Latest upstream release: 3.6.7 Current version/release in rawhide: 3.6.6-11.fc37 URL: https://github.com Please consult the package updates policy before you issue an update to a stable branch: https://docs.fedoraproject.org/en-US/fesco/Updates_Policy/ More information about the service that created this bug can be found at: https://fedoraproject.org/wiki/Upstream_release_monitoring Please keep in mind that with any upstream change, there may also be packaging changes that need to be made. Specifically, please remember that it is your responsibility to review the new version to ensure that the licensing is still correct and that no non-free or legally problematic items have been added upstream. Based on the information from Anitya: https://release-monitoring.org/project/18627/
Created attachment 1876185 [details] Update to 3.6.7 (#2080613)

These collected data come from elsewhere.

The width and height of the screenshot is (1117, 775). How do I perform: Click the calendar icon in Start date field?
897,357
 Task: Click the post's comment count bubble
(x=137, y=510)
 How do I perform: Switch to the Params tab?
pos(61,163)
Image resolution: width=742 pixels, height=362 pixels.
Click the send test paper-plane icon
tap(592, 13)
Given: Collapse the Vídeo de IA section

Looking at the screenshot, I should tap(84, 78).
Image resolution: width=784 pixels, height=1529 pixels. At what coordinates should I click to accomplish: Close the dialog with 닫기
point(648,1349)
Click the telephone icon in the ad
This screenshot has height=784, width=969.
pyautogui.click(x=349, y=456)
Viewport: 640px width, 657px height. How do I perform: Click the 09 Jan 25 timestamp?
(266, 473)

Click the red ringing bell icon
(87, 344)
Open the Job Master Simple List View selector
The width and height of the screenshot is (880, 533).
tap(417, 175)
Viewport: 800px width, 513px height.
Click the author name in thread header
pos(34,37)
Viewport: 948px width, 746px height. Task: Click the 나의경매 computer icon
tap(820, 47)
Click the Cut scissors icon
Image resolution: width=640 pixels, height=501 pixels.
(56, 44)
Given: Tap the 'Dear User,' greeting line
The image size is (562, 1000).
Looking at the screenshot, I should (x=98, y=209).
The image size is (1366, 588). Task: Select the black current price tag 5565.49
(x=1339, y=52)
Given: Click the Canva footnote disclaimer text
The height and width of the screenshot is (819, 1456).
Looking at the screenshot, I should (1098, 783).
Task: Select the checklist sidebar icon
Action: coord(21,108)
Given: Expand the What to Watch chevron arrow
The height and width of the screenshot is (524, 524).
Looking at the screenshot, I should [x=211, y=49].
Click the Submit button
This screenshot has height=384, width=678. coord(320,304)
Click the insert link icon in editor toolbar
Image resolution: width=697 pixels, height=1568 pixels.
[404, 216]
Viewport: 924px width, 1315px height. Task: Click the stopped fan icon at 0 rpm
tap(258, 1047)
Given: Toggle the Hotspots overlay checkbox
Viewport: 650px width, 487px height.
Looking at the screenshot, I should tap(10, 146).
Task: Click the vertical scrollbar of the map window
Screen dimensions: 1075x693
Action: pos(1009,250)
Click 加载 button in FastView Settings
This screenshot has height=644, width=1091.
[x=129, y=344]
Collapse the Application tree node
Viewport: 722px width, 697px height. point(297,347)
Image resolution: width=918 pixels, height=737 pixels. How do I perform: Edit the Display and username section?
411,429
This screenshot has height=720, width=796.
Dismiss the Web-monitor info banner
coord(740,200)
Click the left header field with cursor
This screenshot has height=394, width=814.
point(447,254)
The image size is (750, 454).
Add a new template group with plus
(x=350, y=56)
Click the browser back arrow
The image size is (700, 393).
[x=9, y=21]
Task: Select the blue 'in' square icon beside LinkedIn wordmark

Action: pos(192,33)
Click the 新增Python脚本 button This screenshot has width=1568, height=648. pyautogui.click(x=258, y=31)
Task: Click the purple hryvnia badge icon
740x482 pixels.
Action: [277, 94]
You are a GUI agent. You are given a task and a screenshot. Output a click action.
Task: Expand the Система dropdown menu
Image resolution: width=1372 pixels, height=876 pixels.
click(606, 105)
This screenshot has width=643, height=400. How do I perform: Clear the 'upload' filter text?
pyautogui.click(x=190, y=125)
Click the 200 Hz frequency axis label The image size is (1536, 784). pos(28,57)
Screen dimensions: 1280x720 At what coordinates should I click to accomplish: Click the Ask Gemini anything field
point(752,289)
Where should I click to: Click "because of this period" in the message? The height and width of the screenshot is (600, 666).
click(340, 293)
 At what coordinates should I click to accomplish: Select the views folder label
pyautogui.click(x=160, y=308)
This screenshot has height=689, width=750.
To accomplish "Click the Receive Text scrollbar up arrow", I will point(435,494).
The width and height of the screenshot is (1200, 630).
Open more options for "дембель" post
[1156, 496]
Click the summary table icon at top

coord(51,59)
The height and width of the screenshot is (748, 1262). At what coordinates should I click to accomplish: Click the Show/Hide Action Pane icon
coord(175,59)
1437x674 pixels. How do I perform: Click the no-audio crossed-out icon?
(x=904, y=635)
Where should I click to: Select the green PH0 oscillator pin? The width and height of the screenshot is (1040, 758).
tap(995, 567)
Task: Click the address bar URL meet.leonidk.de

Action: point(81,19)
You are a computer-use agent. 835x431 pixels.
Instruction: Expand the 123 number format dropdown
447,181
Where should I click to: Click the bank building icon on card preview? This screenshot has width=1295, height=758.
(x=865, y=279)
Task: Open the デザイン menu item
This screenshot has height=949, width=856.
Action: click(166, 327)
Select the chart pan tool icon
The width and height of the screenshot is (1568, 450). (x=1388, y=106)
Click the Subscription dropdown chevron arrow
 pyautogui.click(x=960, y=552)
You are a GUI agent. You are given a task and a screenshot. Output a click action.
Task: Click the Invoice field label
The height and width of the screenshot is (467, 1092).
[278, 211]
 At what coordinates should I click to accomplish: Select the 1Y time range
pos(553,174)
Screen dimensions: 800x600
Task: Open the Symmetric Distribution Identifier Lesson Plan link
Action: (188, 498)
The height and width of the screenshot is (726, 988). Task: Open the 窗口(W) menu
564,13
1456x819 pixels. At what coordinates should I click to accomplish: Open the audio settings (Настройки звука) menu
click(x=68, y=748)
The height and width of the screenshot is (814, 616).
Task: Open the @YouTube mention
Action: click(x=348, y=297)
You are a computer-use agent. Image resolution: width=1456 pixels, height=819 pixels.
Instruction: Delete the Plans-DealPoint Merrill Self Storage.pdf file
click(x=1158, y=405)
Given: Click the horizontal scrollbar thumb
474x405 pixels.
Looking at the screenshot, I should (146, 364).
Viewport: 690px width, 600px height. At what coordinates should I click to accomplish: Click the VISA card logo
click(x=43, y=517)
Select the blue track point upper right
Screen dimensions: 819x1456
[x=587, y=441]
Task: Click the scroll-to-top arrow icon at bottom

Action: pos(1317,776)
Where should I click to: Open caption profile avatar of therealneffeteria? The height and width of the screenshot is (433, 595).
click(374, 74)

the-new-hotness/release-monitoring.org's scratch build of dcmtk-3.6.7-1.fc34.src.rpm for rawhide failed http://koji.fedoraproject.org/koji/taskinfo?taskID=86450970
Created attachment 1896461 [details] Fixed patch for 3.6.7 release
Looks like the automated update for 3.6.7 didn't work; I've attached a proposed patch for 3.6.7, which builds on my own (x86_64) system at least. Happy to help to get the 3.6.7 update built and tested. Note that a number of security issues have been reported against 3.6.6, and Tenable security scans on our network are complaining about our Fedora boxes with this package: https://www.tenable.com/plugins/nessus/162601
Thanks Ben, Upstream notes that odd number releases indicate development snapshots, and only even number releases are to be considered official releases: https://github.com/DCMTK/dcmtk/blob/master/CMake/dcmtkPrepare.cmake#L32 So we tend to limit our updates to even number releases only. (Since the soname changes each release, we'll also need to re-build all dependent packages) Does the tool that reports the security issues note that 3.6.7 includes the necessary fixes, by any chance? Cheers,
The following packages will need to be rebuilt for the soname bump: ctk OpenImageIO
> Upstream notes that odd number releases indicate development snapshots Hopefully in that case upstream can also be persuaded to make a 3.6.8 release soon which includes these security fixes. > Since the soname changes each release, we'll also need to re-build all dependent packages Yes, I had to rebuild OpenImageIO on my machine in order to work with the 3.6.7 update (but it was a simple rebuild, no source code changes required). > Does the tool that reports the security issues note that 3.6.7 includes the necessary fixes, by any chance? Yes, the three CVEs linked from the URL I included all claim "All versions prior to 3.6.7" are affected.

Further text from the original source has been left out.